• Exercise objective
Rewrite the lines below, changing "address bar" to "browser toolbar" and leaving everything else as it is.

<<<<

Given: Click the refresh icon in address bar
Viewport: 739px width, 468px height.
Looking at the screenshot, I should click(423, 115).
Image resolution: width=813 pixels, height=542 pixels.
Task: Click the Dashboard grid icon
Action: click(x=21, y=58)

>>>>

• Solved problem
Given: Click the refresh icon in browser toolbar
Viewport: 739px width, 468px height.
Looking at the screenshot, I should click(423, 115).
Image resolution: width=813 pixels, height=542 pixels.
Task: Click the Dashboard grid icon
Action: click(x=21, y=58)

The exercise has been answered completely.